## Your task
Within the entries below, the lines from the one with "Click the 'E-Mail-Adresse" through the one with "Switch to the RWA tab" are to be set down exactly, both ends kept.

## Information supplied
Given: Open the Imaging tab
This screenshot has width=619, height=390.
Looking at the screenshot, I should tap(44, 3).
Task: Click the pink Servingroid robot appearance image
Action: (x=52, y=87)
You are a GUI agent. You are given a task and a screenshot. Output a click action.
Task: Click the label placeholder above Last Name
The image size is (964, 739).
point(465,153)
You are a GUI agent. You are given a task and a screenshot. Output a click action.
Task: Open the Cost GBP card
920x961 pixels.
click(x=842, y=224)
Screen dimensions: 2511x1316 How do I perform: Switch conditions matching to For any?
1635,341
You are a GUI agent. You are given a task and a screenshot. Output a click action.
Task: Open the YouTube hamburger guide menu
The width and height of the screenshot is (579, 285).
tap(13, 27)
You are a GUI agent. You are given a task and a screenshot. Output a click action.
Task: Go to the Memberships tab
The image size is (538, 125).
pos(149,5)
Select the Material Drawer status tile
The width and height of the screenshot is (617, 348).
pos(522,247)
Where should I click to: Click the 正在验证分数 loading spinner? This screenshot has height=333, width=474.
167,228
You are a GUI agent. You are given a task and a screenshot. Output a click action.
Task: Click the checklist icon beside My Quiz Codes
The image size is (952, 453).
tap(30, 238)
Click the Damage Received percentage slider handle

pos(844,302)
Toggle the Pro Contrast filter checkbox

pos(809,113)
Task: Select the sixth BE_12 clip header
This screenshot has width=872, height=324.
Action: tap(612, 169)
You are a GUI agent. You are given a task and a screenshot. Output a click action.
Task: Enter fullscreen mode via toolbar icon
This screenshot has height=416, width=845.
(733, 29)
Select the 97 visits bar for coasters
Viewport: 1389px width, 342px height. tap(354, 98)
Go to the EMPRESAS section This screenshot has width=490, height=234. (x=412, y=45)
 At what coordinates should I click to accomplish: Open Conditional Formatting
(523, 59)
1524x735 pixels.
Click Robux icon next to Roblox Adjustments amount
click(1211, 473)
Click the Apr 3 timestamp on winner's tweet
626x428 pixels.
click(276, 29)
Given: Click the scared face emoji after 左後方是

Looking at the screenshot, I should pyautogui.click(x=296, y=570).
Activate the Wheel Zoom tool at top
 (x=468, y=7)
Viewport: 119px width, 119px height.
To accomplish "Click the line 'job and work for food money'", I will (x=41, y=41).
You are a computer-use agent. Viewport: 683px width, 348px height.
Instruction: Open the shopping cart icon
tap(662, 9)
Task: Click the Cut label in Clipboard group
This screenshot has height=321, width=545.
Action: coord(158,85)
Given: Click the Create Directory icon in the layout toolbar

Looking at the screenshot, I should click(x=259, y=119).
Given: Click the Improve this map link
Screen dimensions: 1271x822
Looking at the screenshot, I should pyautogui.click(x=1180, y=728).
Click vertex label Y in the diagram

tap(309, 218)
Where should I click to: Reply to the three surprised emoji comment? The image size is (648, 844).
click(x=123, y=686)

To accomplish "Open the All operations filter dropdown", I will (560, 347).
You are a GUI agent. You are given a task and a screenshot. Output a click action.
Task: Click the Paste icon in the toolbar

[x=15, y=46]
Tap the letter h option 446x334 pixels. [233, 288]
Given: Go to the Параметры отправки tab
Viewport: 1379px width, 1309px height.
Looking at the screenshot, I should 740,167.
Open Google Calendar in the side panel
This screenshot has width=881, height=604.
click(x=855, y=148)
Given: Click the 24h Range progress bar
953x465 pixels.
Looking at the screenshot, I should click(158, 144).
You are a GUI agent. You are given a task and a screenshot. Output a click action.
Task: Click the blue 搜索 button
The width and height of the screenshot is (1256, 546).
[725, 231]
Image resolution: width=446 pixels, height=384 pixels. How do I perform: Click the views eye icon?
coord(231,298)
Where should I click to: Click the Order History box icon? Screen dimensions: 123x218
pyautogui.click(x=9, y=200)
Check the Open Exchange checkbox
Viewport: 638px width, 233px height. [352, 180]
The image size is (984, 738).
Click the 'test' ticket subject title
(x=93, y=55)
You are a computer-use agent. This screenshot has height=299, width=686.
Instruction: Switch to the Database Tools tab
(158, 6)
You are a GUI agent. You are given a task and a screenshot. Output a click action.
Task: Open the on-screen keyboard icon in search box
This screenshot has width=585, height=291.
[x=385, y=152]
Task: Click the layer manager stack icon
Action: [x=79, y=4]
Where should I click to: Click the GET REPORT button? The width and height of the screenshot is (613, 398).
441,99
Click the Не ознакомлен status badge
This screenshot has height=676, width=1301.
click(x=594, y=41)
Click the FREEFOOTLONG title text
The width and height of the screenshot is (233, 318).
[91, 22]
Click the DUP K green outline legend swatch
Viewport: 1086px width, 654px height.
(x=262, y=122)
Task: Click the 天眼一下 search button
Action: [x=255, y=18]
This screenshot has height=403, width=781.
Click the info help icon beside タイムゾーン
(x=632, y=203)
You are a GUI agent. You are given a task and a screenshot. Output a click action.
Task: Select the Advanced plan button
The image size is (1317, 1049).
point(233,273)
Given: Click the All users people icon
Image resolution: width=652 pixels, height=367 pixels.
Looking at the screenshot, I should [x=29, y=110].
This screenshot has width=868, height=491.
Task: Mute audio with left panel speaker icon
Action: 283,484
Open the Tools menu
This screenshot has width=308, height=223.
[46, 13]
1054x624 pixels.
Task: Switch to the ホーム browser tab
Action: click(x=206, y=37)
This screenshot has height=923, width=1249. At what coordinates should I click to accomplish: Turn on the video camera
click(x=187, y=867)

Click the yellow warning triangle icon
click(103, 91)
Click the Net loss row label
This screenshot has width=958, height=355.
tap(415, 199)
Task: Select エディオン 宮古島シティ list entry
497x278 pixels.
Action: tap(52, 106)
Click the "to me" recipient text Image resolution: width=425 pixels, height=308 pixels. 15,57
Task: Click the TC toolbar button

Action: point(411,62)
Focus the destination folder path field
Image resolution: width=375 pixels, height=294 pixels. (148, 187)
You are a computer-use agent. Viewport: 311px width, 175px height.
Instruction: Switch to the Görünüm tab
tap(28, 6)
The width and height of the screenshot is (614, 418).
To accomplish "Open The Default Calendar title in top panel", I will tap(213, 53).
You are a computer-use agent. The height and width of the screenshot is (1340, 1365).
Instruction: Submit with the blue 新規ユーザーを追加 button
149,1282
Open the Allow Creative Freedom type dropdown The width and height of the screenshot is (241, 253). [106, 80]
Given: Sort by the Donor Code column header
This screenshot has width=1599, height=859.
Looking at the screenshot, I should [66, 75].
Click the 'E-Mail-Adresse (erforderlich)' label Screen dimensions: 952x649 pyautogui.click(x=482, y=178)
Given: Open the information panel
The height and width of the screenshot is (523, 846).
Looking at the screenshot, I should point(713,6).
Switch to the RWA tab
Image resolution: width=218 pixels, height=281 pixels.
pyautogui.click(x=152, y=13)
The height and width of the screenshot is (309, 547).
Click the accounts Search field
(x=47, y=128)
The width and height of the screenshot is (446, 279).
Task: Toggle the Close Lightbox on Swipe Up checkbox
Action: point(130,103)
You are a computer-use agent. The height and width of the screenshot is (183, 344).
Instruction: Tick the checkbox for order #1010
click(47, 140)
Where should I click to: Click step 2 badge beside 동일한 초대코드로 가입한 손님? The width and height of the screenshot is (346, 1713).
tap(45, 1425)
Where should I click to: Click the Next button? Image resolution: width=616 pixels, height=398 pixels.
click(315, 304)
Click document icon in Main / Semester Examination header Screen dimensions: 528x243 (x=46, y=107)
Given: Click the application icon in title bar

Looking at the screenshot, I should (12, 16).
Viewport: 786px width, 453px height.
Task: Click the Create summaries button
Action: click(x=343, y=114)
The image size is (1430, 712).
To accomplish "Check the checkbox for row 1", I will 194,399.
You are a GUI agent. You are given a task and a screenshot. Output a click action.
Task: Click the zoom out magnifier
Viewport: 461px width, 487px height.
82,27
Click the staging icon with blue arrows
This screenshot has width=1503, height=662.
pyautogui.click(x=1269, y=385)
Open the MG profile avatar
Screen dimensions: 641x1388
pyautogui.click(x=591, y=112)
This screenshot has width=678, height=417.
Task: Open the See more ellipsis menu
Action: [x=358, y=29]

## Answer to the exercise
Click the 'E-Mail-Adresse (erforderlich)' label Screen dimensions: 952x649 pyautogui.click(x=482, y=178)
Given: Open the information panel
The height and width of the screenshot is (523, 846).
Looking at the screenshot, I should point(713,6).
Switch to the RWA tab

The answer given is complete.